Given exercise: Print the listing below line for line, with no changes.

───── Given data

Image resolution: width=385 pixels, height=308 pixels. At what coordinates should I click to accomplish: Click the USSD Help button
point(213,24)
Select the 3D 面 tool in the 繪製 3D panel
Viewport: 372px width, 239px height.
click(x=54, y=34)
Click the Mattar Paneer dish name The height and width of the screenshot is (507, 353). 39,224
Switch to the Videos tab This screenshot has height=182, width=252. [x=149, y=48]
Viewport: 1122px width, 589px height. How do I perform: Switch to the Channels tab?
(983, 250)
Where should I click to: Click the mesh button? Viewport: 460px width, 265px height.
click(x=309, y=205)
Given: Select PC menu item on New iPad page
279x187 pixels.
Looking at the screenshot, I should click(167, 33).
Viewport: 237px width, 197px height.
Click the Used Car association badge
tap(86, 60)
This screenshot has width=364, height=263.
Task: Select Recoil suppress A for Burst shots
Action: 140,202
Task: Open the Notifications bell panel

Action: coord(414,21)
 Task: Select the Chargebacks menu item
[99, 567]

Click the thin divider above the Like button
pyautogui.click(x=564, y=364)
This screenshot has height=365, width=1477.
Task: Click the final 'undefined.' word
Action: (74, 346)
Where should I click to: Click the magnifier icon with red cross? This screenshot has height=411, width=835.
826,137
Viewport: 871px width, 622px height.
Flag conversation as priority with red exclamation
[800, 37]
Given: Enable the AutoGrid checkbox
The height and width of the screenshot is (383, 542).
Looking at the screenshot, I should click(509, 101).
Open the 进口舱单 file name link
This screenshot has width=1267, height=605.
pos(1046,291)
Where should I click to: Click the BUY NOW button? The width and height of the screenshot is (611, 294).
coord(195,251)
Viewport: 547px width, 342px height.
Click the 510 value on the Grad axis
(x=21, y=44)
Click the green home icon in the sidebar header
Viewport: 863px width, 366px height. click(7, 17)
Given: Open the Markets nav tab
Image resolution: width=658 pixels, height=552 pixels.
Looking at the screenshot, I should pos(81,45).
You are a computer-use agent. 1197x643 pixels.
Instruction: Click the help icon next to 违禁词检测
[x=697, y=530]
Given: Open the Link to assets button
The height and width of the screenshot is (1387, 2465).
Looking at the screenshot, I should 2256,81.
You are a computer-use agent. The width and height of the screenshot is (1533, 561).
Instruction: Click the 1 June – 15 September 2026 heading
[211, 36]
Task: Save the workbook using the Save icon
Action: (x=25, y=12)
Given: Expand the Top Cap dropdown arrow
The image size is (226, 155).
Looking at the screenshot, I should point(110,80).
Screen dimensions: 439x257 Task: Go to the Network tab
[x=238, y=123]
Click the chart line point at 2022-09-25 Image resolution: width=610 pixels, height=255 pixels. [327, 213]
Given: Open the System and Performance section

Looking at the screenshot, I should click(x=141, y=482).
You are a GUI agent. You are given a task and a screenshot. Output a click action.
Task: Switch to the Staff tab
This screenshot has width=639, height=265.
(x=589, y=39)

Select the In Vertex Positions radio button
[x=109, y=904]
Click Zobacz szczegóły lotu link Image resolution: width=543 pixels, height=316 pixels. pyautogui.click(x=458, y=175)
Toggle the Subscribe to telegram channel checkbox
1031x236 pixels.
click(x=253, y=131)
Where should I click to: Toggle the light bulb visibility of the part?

──────────

Response to the task:
Image resolution: width=385 pixels, height=308 pixels. At what coordinates should I click to accomplish: Click the USSD Help button
point(213,24)
Select the 3D 面 tool in the 繪製 3D panel
Viewport: 372px width, 239px height.
click(x=54, y=34)
Click the Mattar Paneer dish name The height and width of the screenshot is (507, 353). 39,224
Switch to the Videos tab This screenshot has height=182, width=252. [x=149, y=48]
Viewport: 1122px width, 589px height. How do I perform: Switch to the Channels tab?
(983, 250)
Where should I click to: Click the mesh button? Viewport: 460px width, 265px height.
click(x=309, y=205)
Given: Select PC menu item on New iPad page
279x187 pixels.
Looking at the screenshot, I should click(167, 33).
Viewport: 237px width, 197px height.
Click the Used Car association badge
tap(86, 60)
This screenshot has width=364, height=263.
Task: Select Recoil suppress A for Burst shots
Action: 140,202
Task: Open the Notifications bell panel

Action: coord(414,21)
 Task: Select the Chargebacks menu item
[99, 567]

Click the thin divider above the Like button
pyautogui.click(x=564, y=364)
This screenshot has height=365, width=1477.
Task: Click the final 'undefined.' word
Action: (74, 346)
Where should I click to: Click the magnifier icon with red cross? This screenshot has height=411, width=835.
826,137
Viewport: 871px width, 622px height.
Flag conversation as priority with red exclamation
[800, 37]
Given: Enable the AutoGrid checkbox
The height and width of the screenshot is (383, 542).
Looking at the screenshot, I should click(509, 101).
Open the 进口舱单 file name link
This screenshot has width=1267, height=605.
pos(1046,291)
Where should I click to: Click the BUY NOW button? The width and height of the screenshot is (611, 294).
coord(195,251)
Viewport: 547px width, 342px height.
Click the 510 value on the Grad axis
(x=21, y=44)
Click the green home icon in the sidebar header
Viewport: 863px width, 366px height. click(7, 17)
Given: Open the Markets nav tab
Image resolution: width=658 pixels, height=552 pixels.
Looking at the screenshot, I should pos(81,45).
You are a computer-use agent. 1197x643 pixels.
Instruction: Click the help icon next to 违禁词检测
[x=697, y=530]
Given: Open the Link to assets button
The height and width of the screenshot is (1387, 2465).
Looking at the screenshot, I should 2256,81.
You are a computer-use agent. The width and height of the screenshot is (1533, 561).
Instruction: Click the 1 June – 15 September 2026 heading
[211, 36]
Task: Save the workbook using the Save icon
Action: (x=25, y=12)
Given: Expand the Top Cap dropdown arrow
The image size is (226, 155).
Looking at the screenshot, I should point(110,80).
Screen dimensions: 439x257 Task: Go to the Network tab
[x=238, y=123]
Click the chart line point at 2022-09-25 Image resolution: width=610 pixels, height=255 pixels. [327, 213]
Given: Open the System and Performance section

Looking at the screenshot, I should click(x=141, y=482).
You are a GUI agent. You are given a task and a screenshot. Output a click action.
Task: Switch to the Staff tab
This screenshot has width=639, height=265.
(x=589, y=39)

Select the In Vertex Positions radio button
[x=109, y=904]
Click Zobacz szczegóły lotu link Image resolution: width=543 pixels, height=316 pixels. pyautogui.click(x=458, y=175)
Toggle the Subscribe to telegram channel checkbox
1031x236 pixels.
click(x=253, y=131)
Where should I click to: Toggle the light bulb visibility of the part?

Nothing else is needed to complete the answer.